Parallel Computing, 108:102834, September 29, 2021

Performance-Portable Sparse Tensor Decomposition Kernels on Emerging Parallel Architectures

Sean Isaac Geronimo Anderson, Keita Teranishi, Daniel M. Dunlavy, Jee W. Choi

We leverage the Kokkos library to study performance-portability of parallel sparse tensor decompositions on CPU and GPU architectures. Our result shows that with a single implementation, Kokkos can deliver performance comparable to hand-tuned code for simple array operations that make up tensor decomposition kernels on a wide range of CPU and GPU systems, and superior performance for the matricized tensor times Khatri-Rao product, a key performance bottleneck on many tensor algorithms, on CPUs.

The 25th Annual IEEE Conference on High Performance Extreme Computing, September 21-23, 2021

Unleash GPT-2 Power for Event Detection

Amir Pouran Ben Veyseh, Viet Dac Lai, Franck Dernoncourt and Thien Huu Nguyen

Event Detection (ED) aims to recognize mentions of events (i.e., event triggers) and their types in text. Recently, several ED datasets in various domains have been proposed. However, the major limitation of these resources is the lack of enough training data for individual event types which hinders the efficient training of data-hungry deep learning models. To overcome this issue, we propose to exploit the powerful pre-trained language model GPT-2 to generate training samples for ED. To prevent the noises inevitable in automatically generated data from hampering training process, we propose to exploit a teacher-student architecture in which the teacher is supposed to learn anchor knowledge from the original data. The student is then trained on combination of the original and GPT-generated data while being led by the anchor knowledge from the teacher. Optimal transport is introduced to facilitate the anchor knowledge-based guidance between the two networks. We evaluate the proposed model on multiple ED benchmark datasets, gaining consistent improvement and establishing state-of-the-art results for ED.

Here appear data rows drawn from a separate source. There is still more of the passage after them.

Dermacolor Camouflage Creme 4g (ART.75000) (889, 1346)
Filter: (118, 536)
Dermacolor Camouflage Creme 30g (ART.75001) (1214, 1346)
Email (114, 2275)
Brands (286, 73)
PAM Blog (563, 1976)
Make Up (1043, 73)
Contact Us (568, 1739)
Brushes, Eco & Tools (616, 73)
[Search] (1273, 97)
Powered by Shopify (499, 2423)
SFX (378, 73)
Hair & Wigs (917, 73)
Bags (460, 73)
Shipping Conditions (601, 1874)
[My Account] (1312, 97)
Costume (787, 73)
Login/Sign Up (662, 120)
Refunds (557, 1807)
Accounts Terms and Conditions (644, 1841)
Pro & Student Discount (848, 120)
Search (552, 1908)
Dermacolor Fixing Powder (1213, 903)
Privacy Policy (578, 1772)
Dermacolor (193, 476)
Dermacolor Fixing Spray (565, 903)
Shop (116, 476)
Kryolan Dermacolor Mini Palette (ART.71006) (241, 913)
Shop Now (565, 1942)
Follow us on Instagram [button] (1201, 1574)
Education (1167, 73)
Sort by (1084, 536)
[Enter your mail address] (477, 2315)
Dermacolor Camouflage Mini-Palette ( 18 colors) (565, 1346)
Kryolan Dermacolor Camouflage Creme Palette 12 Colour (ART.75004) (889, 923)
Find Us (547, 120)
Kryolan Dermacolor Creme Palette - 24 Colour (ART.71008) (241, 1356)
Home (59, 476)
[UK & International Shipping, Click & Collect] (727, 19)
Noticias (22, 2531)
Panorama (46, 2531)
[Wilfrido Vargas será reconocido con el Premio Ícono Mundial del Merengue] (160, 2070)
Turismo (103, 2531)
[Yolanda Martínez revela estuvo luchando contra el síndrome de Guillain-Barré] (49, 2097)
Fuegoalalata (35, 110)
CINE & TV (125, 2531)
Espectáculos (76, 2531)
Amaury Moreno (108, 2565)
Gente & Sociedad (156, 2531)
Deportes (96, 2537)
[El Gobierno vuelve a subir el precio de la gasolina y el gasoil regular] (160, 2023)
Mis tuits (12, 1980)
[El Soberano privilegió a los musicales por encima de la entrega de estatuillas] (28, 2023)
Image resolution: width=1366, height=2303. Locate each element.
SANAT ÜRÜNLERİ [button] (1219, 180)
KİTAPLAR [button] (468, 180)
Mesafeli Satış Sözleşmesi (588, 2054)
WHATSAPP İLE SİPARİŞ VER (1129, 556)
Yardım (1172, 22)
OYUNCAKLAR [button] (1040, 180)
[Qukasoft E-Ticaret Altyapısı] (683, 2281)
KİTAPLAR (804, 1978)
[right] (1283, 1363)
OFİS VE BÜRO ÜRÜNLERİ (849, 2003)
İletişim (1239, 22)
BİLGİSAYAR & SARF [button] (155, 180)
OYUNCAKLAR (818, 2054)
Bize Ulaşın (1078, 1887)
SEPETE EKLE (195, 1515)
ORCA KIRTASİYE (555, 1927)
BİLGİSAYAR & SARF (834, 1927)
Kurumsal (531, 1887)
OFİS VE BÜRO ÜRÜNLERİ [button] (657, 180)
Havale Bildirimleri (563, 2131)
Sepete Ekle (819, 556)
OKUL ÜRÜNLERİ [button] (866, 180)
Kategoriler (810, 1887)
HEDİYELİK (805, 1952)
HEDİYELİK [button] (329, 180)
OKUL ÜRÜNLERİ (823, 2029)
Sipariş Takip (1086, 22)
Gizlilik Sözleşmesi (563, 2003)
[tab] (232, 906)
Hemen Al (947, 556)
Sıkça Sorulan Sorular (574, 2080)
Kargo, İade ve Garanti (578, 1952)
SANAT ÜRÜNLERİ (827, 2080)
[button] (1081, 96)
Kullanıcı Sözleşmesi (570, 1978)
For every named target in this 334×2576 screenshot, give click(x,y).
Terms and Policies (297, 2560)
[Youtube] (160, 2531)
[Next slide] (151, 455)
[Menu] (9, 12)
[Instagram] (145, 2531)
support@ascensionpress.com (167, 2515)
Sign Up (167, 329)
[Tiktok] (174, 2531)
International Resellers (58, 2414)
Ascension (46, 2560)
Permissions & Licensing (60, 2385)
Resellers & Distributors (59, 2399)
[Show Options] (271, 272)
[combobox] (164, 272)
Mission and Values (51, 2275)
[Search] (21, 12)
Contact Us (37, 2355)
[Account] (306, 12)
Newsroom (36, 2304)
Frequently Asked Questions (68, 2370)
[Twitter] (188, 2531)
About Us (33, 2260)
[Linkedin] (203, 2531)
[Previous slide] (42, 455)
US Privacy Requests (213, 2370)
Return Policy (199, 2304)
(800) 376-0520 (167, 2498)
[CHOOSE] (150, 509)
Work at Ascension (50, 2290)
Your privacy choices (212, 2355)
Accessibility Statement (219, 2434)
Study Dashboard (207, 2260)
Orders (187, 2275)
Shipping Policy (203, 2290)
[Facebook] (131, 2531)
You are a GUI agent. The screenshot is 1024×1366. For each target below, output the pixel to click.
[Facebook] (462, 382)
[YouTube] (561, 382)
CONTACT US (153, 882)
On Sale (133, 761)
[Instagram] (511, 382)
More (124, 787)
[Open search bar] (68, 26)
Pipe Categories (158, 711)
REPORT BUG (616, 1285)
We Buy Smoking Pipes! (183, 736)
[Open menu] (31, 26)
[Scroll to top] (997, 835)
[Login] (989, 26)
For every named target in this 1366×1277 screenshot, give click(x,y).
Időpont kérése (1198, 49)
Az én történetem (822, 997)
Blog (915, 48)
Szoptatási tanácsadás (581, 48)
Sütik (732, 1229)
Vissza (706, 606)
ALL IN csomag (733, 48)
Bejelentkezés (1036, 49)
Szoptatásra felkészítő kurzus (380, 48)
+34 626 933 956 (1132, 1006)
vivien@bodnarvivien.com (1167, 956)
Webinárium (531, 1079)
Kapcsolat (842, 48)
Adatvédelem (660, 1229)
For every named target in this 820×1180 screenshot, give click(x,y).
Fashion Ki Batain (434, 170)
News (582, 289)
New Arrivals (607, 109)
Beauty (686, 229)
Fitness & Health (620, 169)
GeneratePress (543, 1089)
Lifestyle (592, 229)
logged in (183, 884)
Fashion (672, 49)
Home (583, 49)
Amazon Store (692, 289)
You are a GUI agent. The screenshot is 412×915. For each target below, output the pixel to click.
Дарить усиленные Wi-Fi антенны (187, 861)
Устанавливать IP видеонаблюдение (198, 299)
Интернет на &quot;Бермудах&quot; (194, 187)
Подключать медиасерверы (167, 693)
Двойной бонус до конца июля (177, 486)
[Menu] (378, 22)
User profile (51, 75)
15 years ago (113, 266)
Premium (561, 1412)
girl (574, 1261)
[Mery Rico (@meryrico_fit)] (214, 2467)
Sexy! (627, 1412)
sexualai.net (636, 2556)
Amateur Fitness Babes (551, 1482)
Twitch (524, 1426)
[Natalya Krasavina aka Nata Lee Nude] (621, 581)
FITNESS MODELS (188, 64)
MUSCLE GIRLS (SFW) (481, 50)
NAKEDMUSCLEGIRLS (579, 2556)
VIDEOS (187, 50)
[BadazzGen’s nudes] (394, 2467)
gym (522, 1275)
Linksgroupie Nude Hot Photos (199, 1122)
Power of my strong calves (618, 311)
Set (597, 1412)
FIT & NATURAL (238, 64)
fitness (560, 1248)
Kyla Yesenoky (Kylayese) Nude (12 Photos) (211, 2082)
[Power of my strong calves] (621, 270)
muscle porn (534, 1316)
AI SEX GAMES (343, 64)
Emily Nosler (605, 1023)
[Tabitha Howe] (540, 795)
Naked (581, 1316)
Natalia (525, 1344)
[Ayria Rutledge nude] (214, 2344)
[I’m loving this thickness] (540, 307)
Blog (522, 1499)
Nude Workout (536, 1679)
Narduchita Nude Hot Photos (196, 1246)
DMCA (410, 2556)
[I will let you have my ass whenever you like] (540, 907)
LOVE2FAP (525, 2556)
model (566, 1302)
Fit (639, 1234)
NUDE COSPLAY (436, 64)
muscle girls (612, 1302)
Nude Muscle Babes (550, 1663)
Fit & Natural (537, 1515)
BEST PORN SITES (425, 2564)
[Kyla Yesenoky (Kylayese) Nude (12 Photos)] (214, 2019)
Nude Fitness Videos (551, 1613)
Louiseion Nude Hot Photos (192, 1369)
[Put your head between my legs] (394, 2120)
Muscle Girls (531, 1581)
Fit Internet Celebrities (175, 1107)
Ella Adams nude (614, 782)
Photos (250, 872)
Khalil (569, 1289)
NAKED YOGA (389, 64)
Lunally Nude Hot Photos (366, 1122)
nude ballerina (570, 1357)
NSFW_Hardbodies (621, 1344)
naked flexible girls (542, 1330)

In Proceedings of the 59th Annual Meeting of the Association for Computational Linguistics, August 2021

Evaluating Adaptive and Predictive Power Management Strategies for Optimizing Visualization Performance on Supercomputers

S. Brink, M. Larsen, H. Childs, and B. Rountree

Power is becoming an increasingly scarce resource on the next generation of supercomputers, and should be used wisely to improve overall performance. One strategy for improving power usage is hardware overprovisioning, i.e., systems with more nodes than can be run at full power simultaneously without exceeding the system-wide power limit. With this study, we compare two strategies for allocating power throughout an overprovisioned system — adaptation and prediction — in the context of visualization workloads. While adaptation has been suitable for workloads with more regular execution behaviors, it may not be as suitable on visualization workloads, since they can have variable execution behaviors. Our study considers a total of 104 experiments, which vary the rendering workload, power budget, allocation strategy, and node concurrency, including tests processing data sets up to 1 billion cells and using up to 18,432 cores across 512 nodes. Overall, we find that prediction is a superior strategy for this use case, improving performance up to 27% compared to an adaptive strategy.

Parallel Computing, 104-105:102782, July 2021

Artemis: Automatic Runtime Tuning of Parallel Execution Parameters Using Machine Learning

C. Wood, G. Georgakoudis, D. Beckingsale, D. Poliakoff, A. Gimenez, K. Huck, A. Malony, T. Gamblin

Portable parallel programming models provide the potential for high performance and productivity, however they come with a multitude of runtime parameters that can have significant impact on execution performance. Selecting the optimal set of those parameters is non-trivial, so that HPC applications perform well in different system environments and on different input data sets, without the need of time-consuming parameter exploration or major algorithmic adjustments.  Artemis is a method for online, feedback-driven, automatic parameter tuning using machine learning that is generalizable and suitable for integration into high-performance codes. Artemis monitors execution at runtime and creates adaptive models for tuning execution parameters, while being minimally invasive in application development and runtime overhead.  The effectiveness of Artemis is demonstrated by optimizing the execution times of three HPC proxy applications: Cleverleaf, LULESH, and Kokkos Kernels SpMV. Evaluation shows that Artemis selects the optimal execution policy with over 85% accuracy, has modest monitoring overhead of less than 9%, and increases execution speed by up to 47% despite its runtime overhead.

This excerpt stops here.